* _WHAT NEEDS TO BE DONE_
Rewrite every line of the records below as a numbered list, skipping blank lines and leaving out the pictures.

* _PROVIDED RECORDS_
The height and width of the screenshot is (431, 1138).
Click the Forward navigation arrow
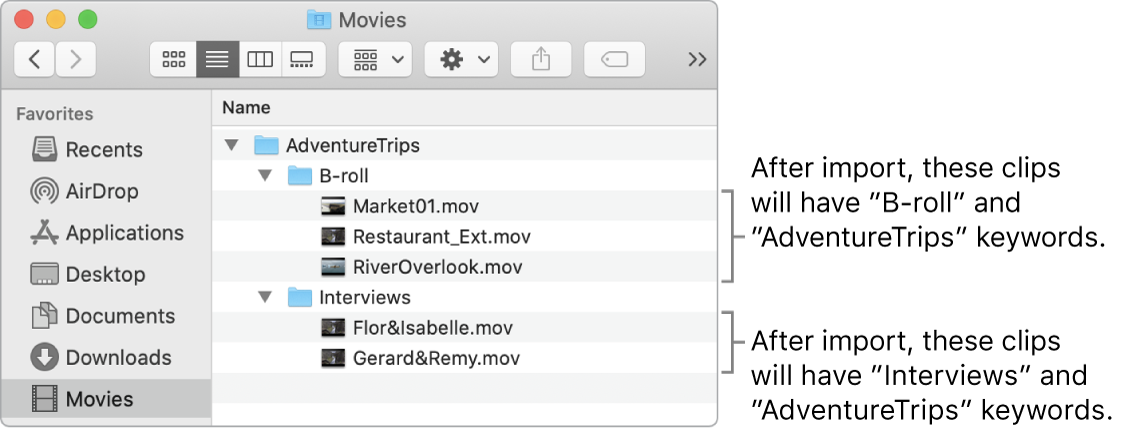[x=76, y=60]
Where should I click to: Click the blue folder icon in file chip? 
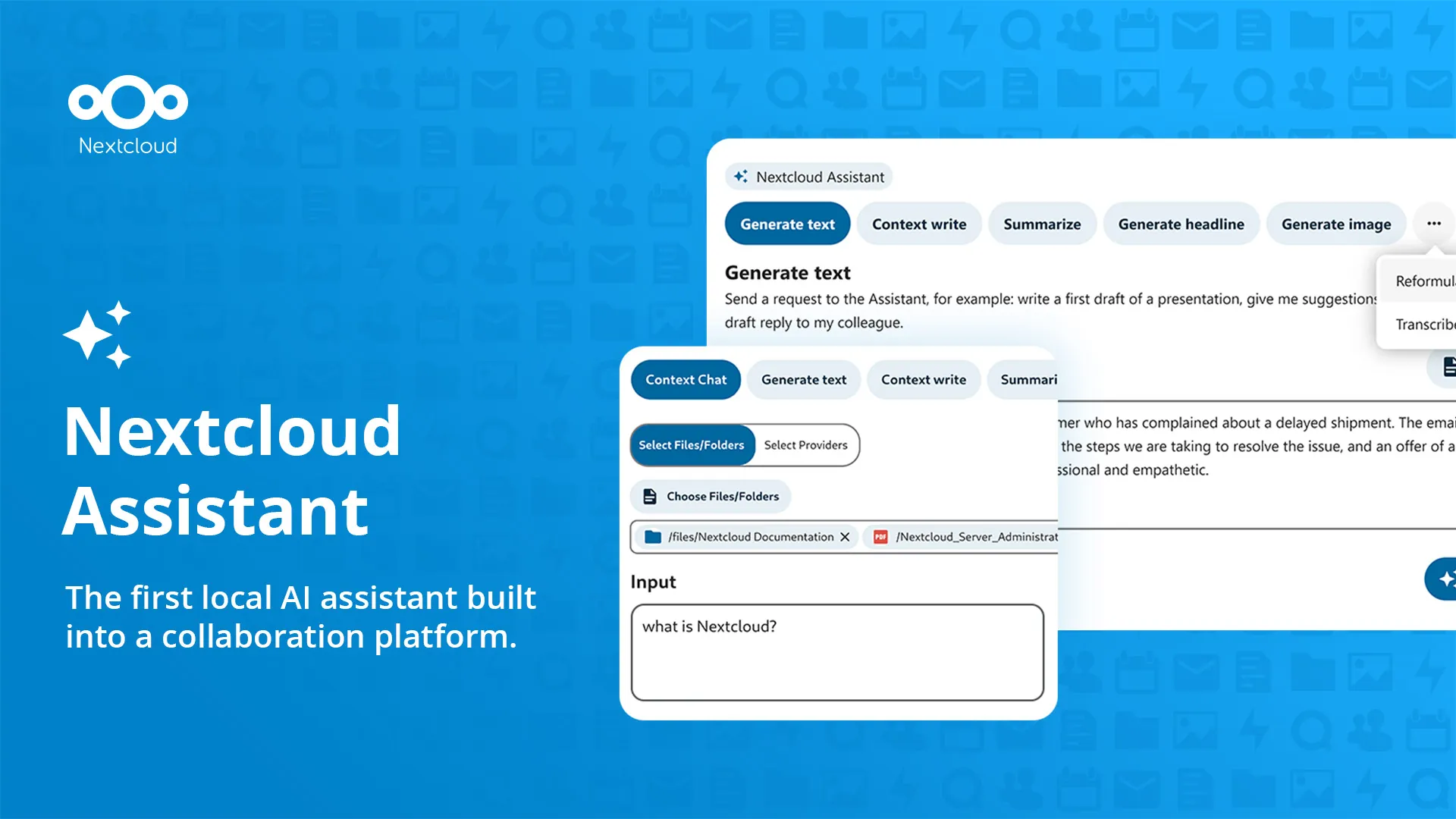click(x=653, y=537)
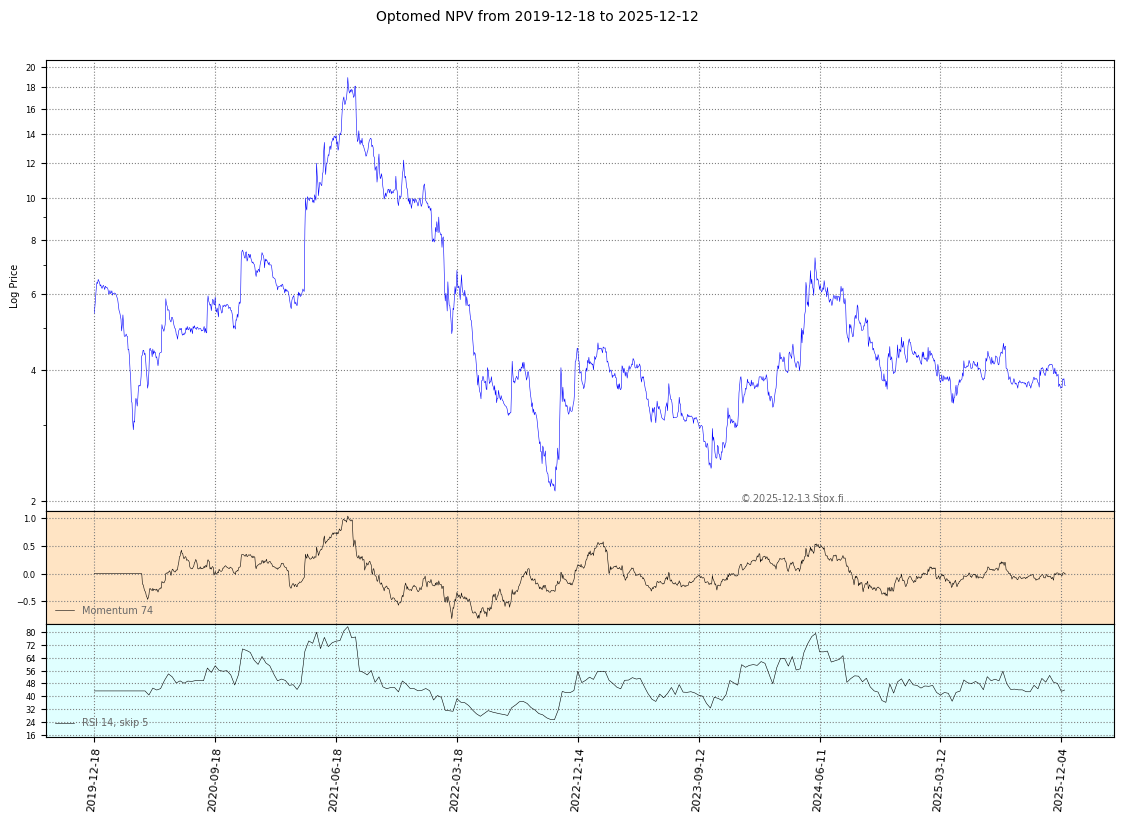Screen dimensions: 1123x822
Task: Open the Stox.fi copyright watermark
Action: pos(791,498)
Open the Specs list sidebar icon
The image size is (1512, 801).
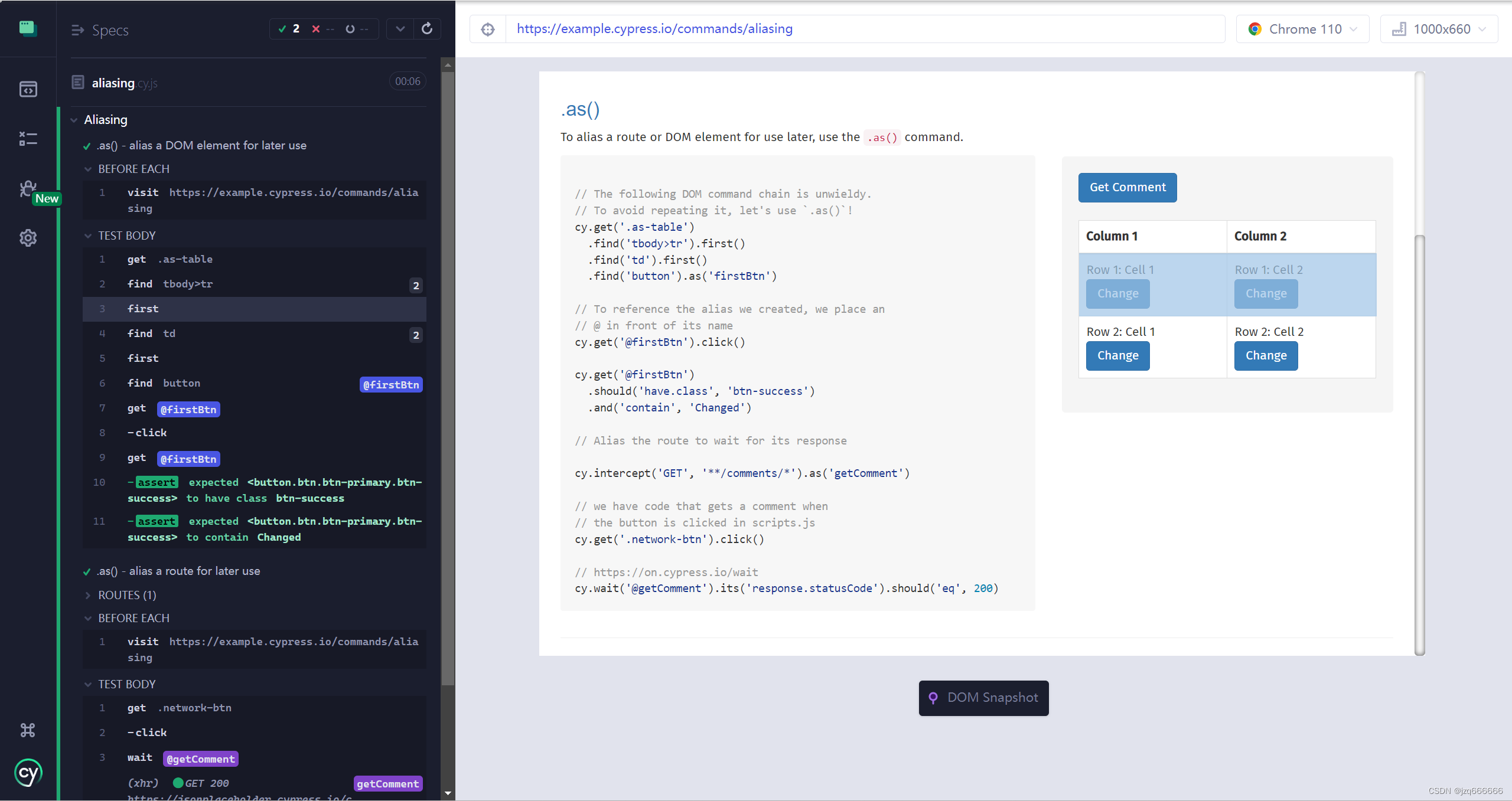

* _SOLVED EXERCISE_
1. The height and width of the screenshot is (431, 1138).
2. Click the Forward navigation arrow
3. [x=76, y=60]
4. Where should I click to: Click the blue folder icon in file chip? 
5. click(x=653, y=537)
6. Screen dimensions: 1123x822
7. Task: Open the Stox.fi copyright watermark
8. Action: pos(791,498)
9. Open the Specs list sidebar icon
10. The image size is (1512, 801).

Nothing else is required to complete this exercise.